Mortgage debt, especially, can be a huge burden in retirement. Withdrawing larger amounts from retirement funds to cover payments on debt can trigger higher tax bills and increase the chances of running out of money. If you own a larger home that's not paid off, one way to eliminate or reduce mortgage debt is by downsizing. Not only will you have lesser to no payment for a roof over your head, but you might also end up with a lump sum of cash to put towards other debts which will lower ensuing monthly payments and limit the extent to which you continue racking up interest.
Staying put? It's easier while you're still employed, but refinancing or "recasting" your mortgage loan might be an option to lower payments. Refinancing means taking out a new loan with substantial fees while recasting (offered by some but not all lenders) means putting down a lump sum to help lower the balance, interest, and future payments. Recasting may not be a good idea if the lump sum would come from retirement accounts.
Another option, if the mortgage balance is less than half of the home's market value, is a reverse mortgage. Reverse mortgages allow those 62 and older to tap into their home equity without having to pay the money back until they move out, sell the house, or die.

# Data block
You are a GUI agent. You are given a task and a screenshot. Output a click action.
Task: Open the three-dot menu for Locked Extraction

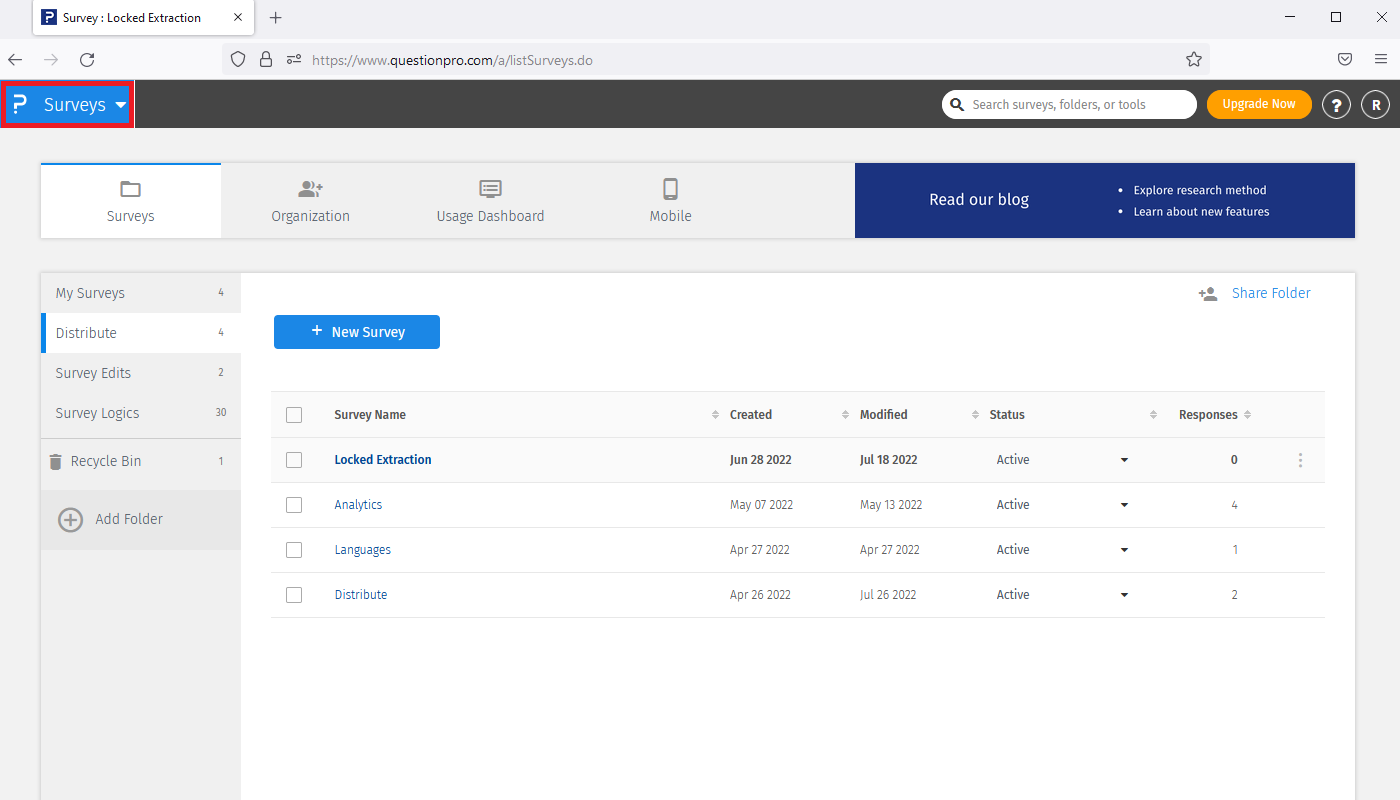tap(1300, 459)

# Problem set
[1] According to the text on mortgage debt in retirement, what is the minimum age for taking out a reverse mortgage?
[2] Continue the text on handling mortgage debt in retirement from where it ends.

# Answers in order
[1] 62

[2]
A Home Equity Line of Credit, or HELOC, is like a credit card that allows you to borrow against the value of your home. This option is dangerous and should be used for emergencies only, like funding home repairs or long-term care, not for frivolous spending. Payments can spike after the initial interest-only "draw period" ends, usually after 10 years.
A reverse mortgage HELOC costs more to set up, but the payments are optional. This can be a potential source of cash in market downturns--a retiree can draw on the HELOC rather than selling stocks in a bad market--and pay the money back in good markets. "The key advantage is the ability to choose if and when to make payments, and ability to access a growing line of credit," says Tom C.B. Davison, a certified financial planner in Columbus, Ohio.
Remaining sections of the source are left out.